== EXERCISE TASK ==
Rewrite the items below from the line containing "Task: Save the" through the last item, replacing "template" with "preset" and leaving everything else unchanged. Omit the pictures from your answer.

Items from a pointing dataset
++++++

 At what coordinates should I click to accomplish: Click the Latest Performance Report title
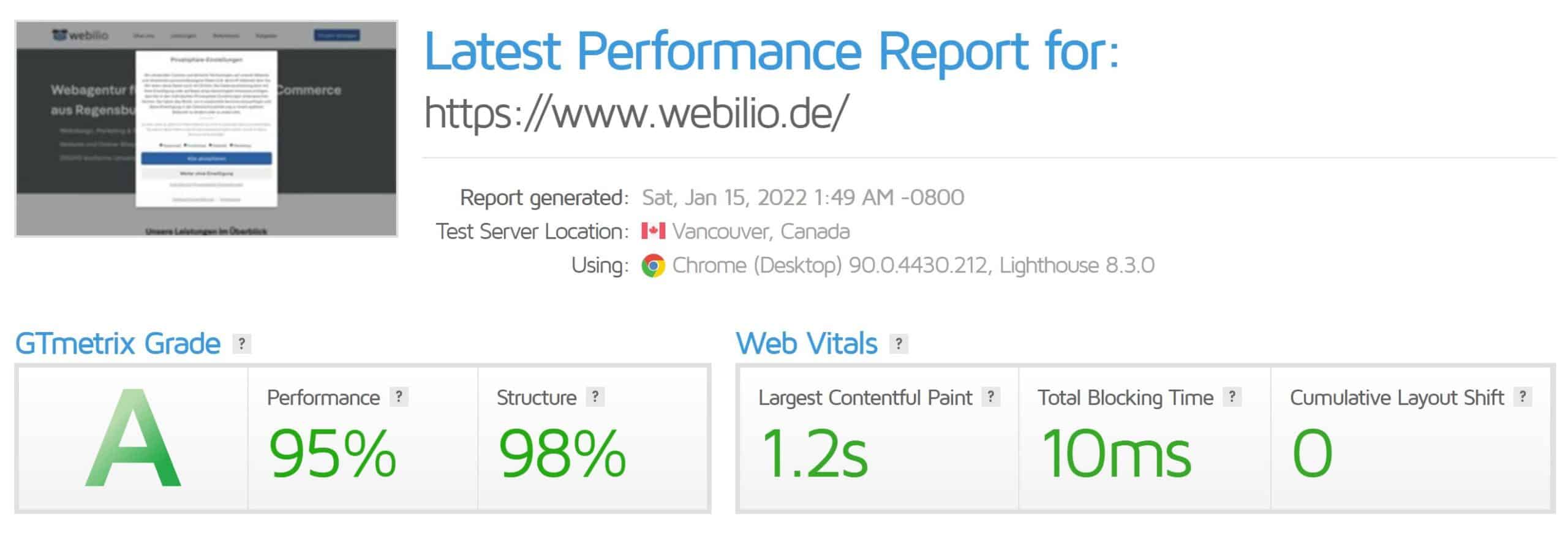coord(772,50)
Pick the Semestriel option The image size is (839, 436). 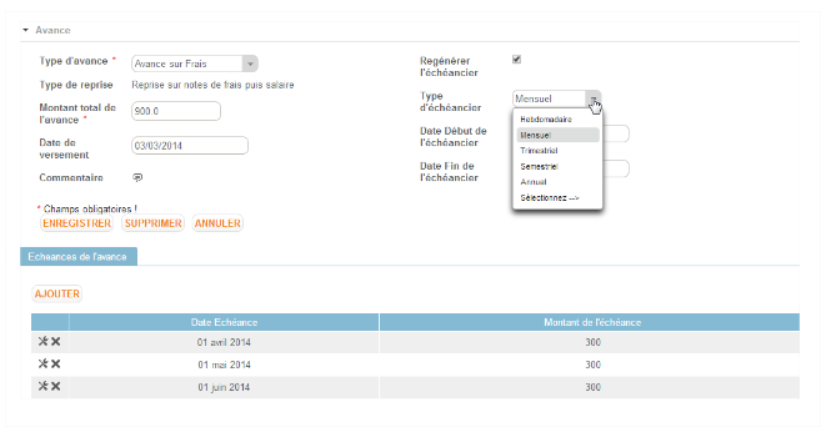point(538,166)
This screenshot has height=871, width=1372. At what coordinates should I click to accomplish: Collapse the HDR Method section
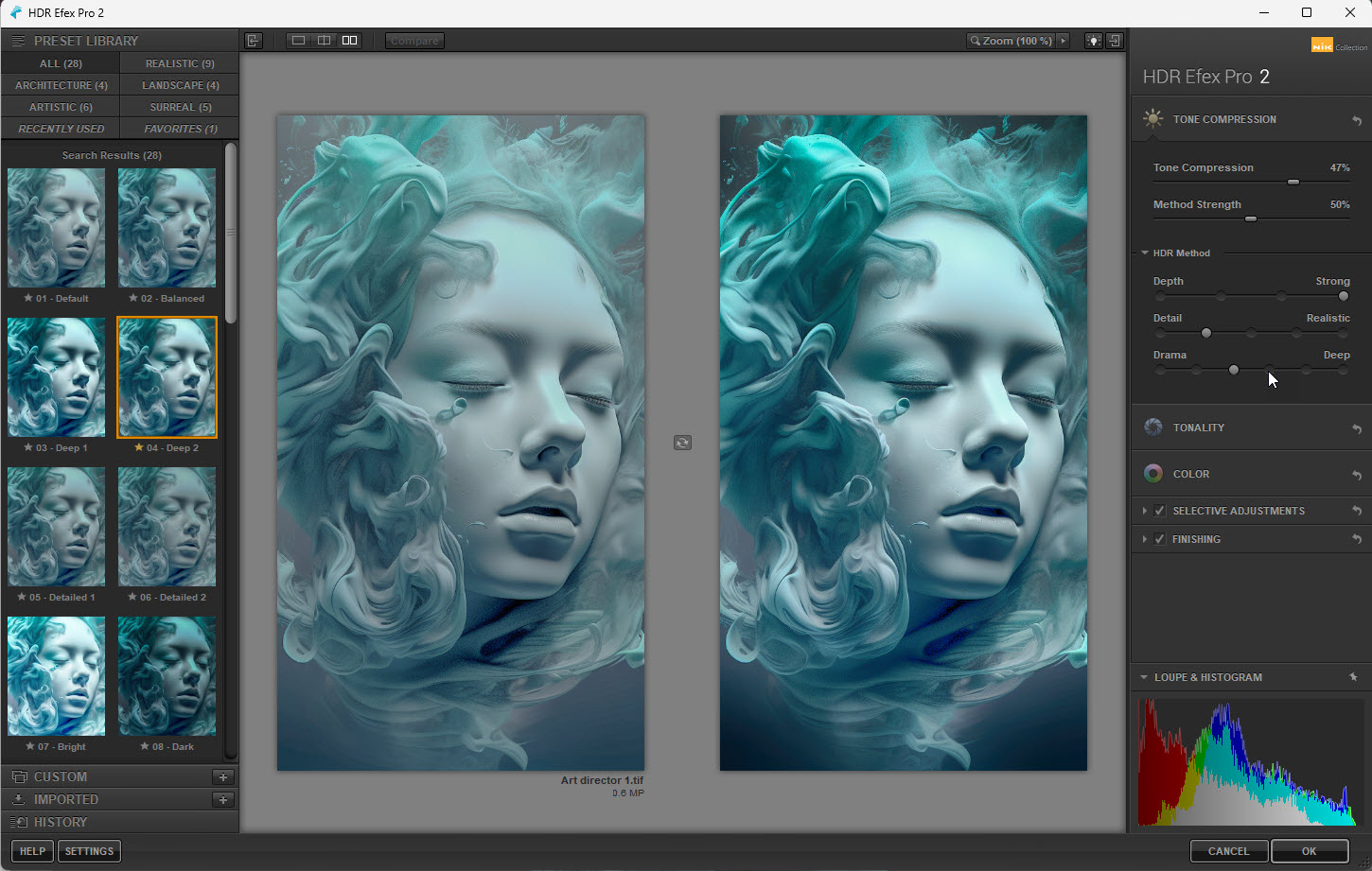pos(1145,253)
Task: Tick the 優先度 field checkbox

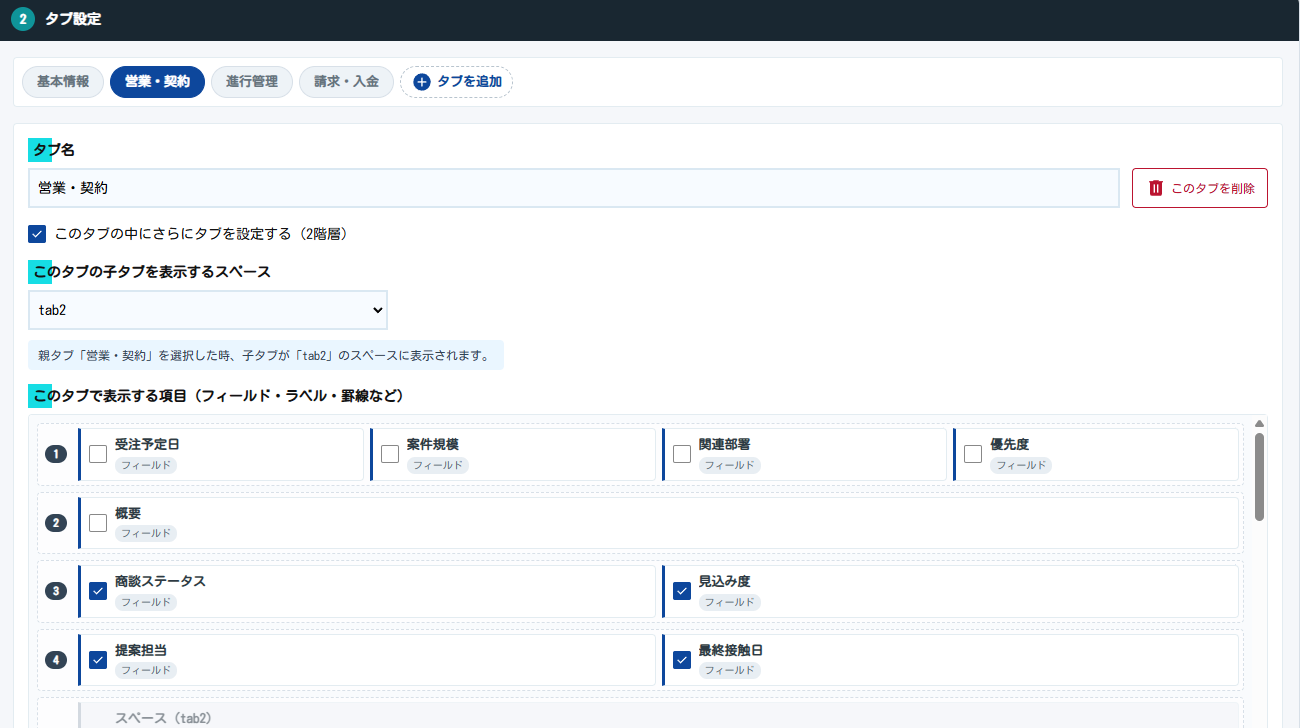Action: point(973,454)
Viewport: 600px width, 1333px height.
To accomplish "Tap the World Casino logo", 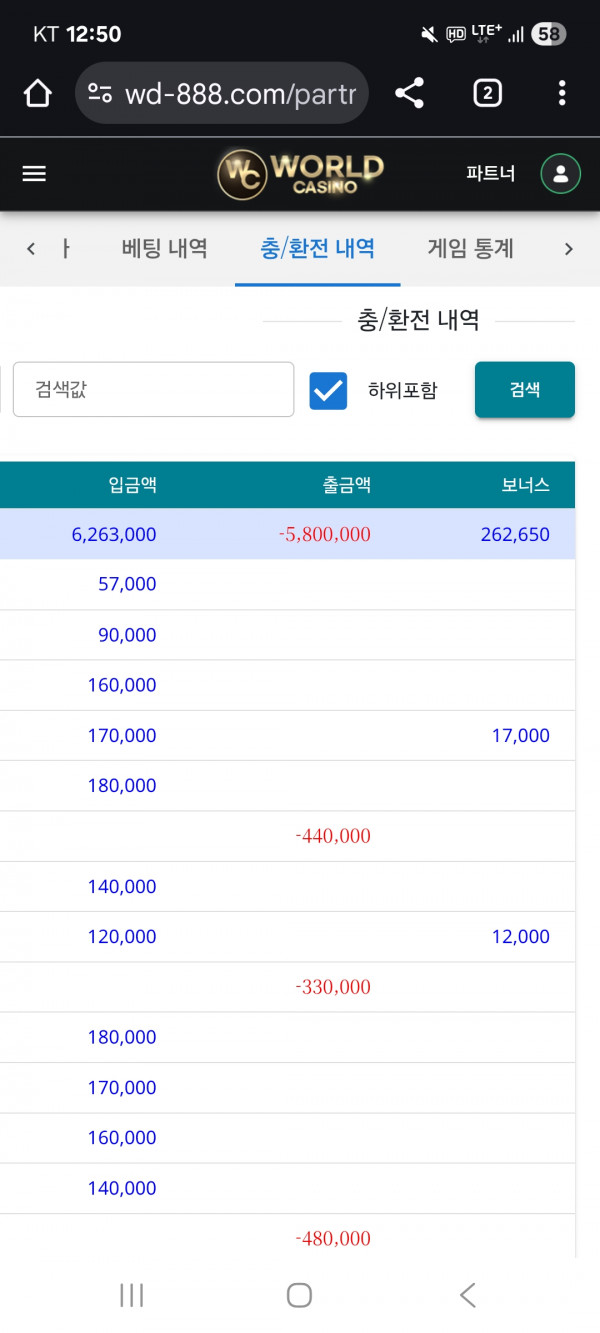I will click(x=300, y=174).
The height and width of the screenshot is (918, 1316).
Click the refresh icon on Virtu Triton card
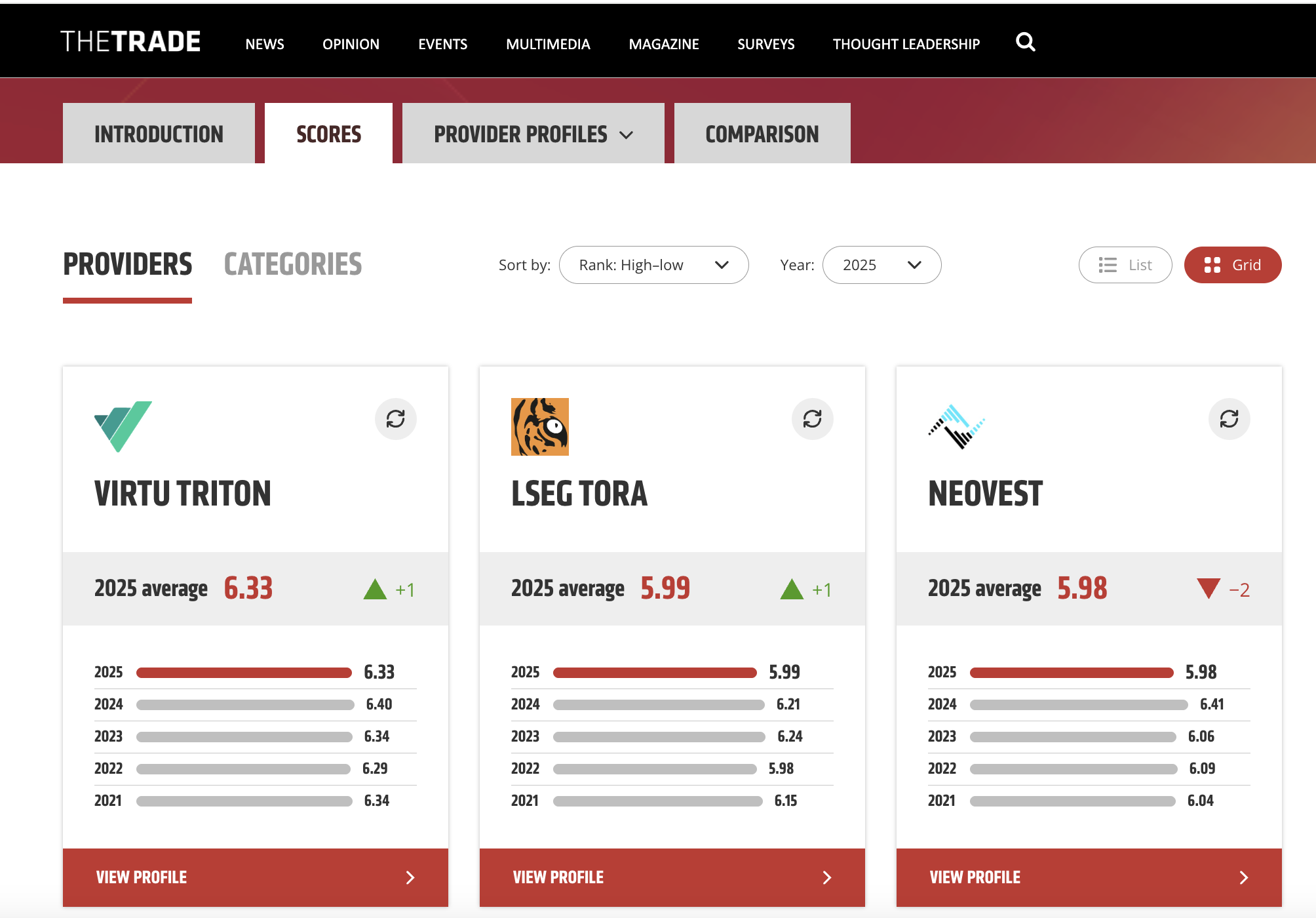click(395, 419)
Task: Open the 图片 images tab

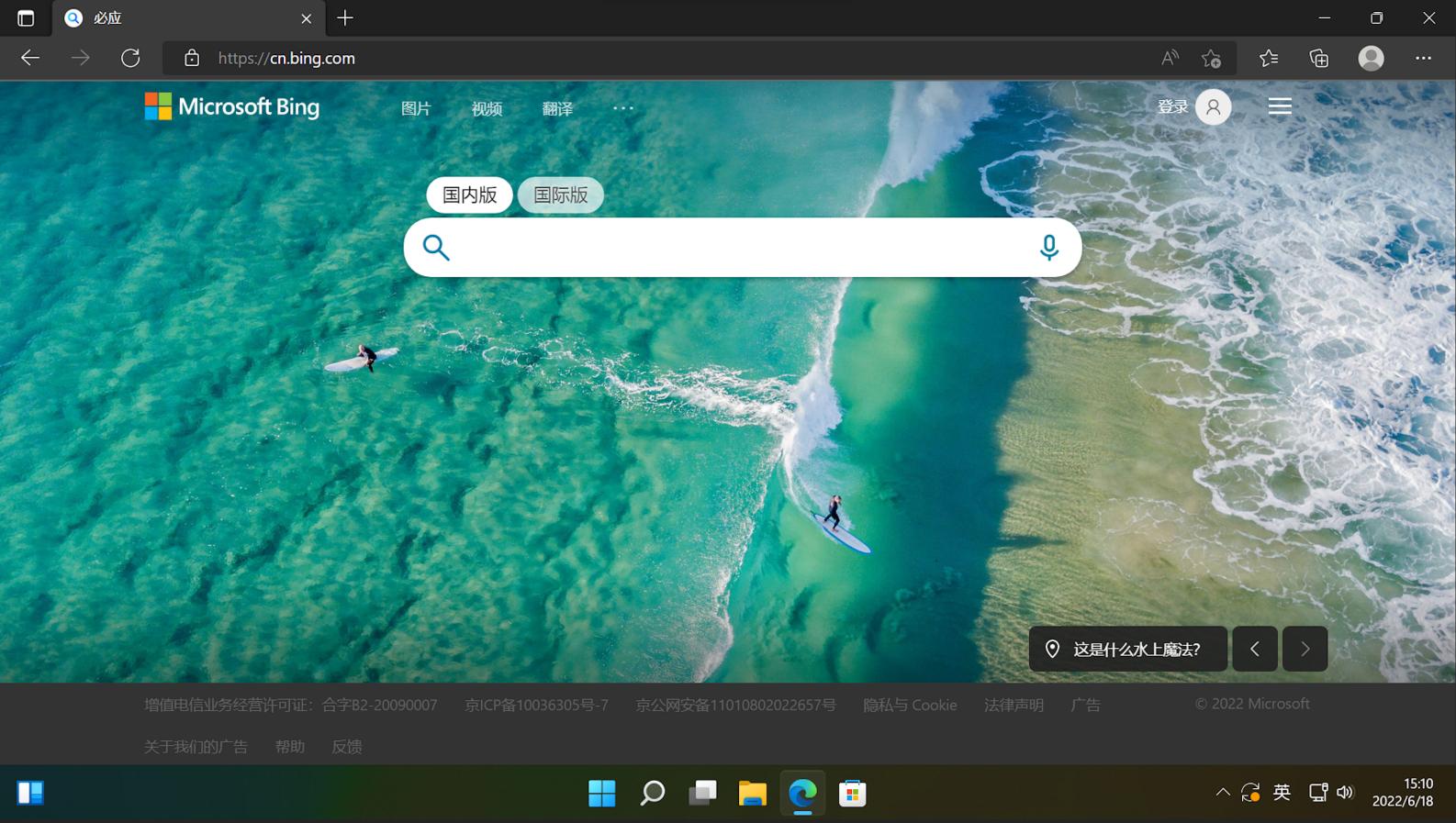Action: click(x=416, y=108)
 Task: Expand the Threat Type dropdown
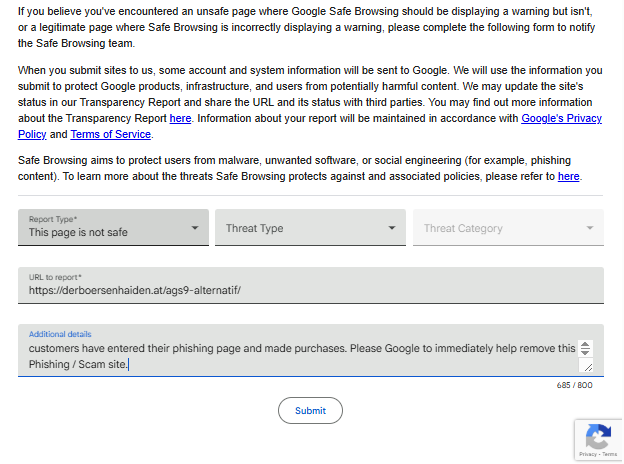[310, 228]
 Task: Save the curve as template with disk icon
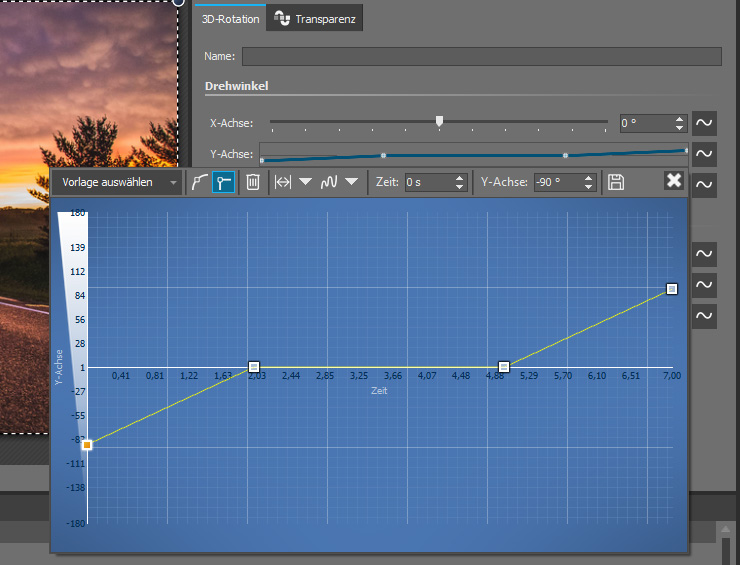point(616,182)
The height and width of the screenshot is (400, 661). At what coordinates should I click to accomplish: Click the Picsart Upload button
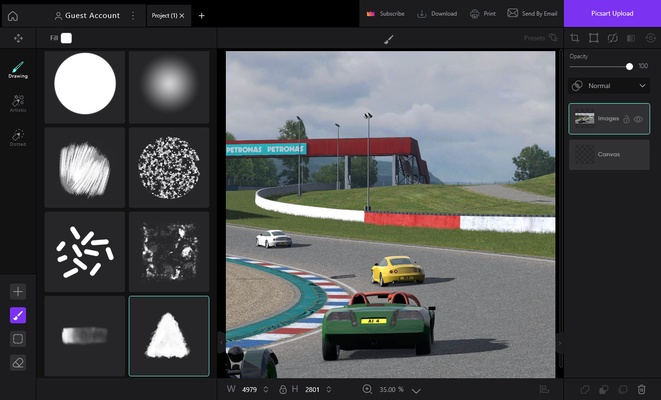pos(612,14)
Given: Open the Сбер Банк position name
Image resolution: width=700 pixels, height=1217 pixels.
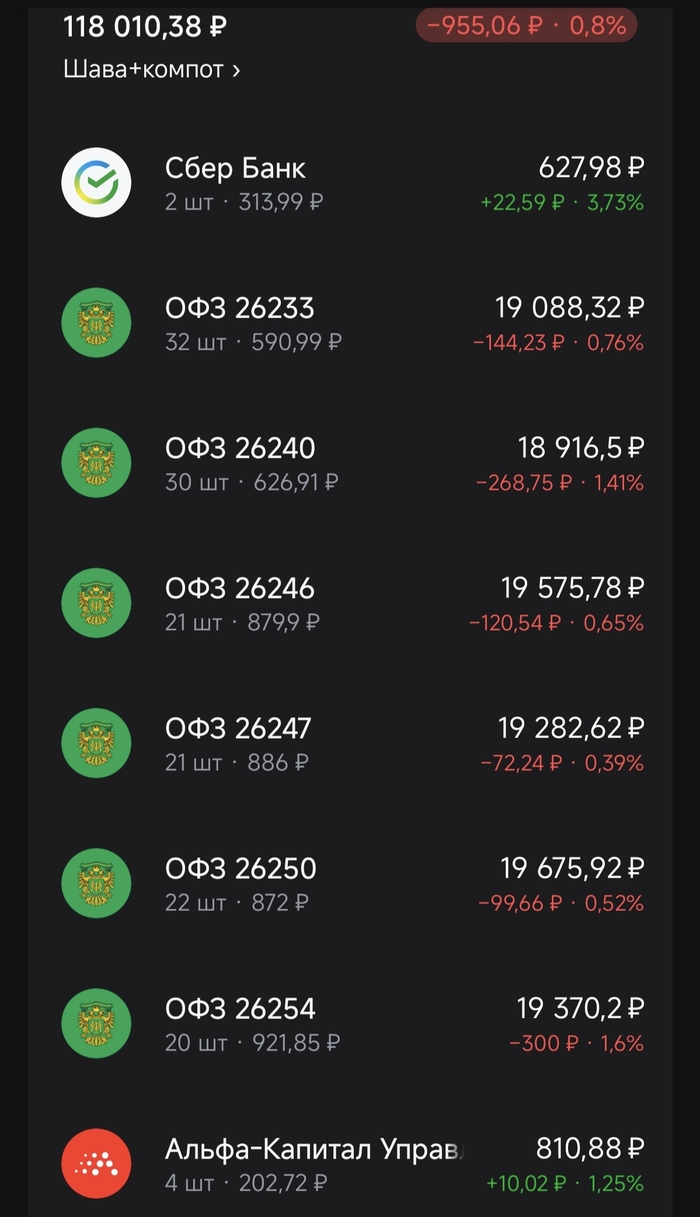Looking at the screenshot, I should click(235, 168).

++++++

== SOLUTION TO THIS PROBLEM ==
 Task: Save the curve as preset with disk icon
point(616,182)
The height and width of the screenshot is (400, 661). At what coordinates should I click to accomplish: Click the Picsart Upload button
pos(612,14)
Given: Open the Сбер Банк position name
Image resolution: width=700 pixels, height=1217 pixels.
Looking at the screenshot, I should click(235, 168).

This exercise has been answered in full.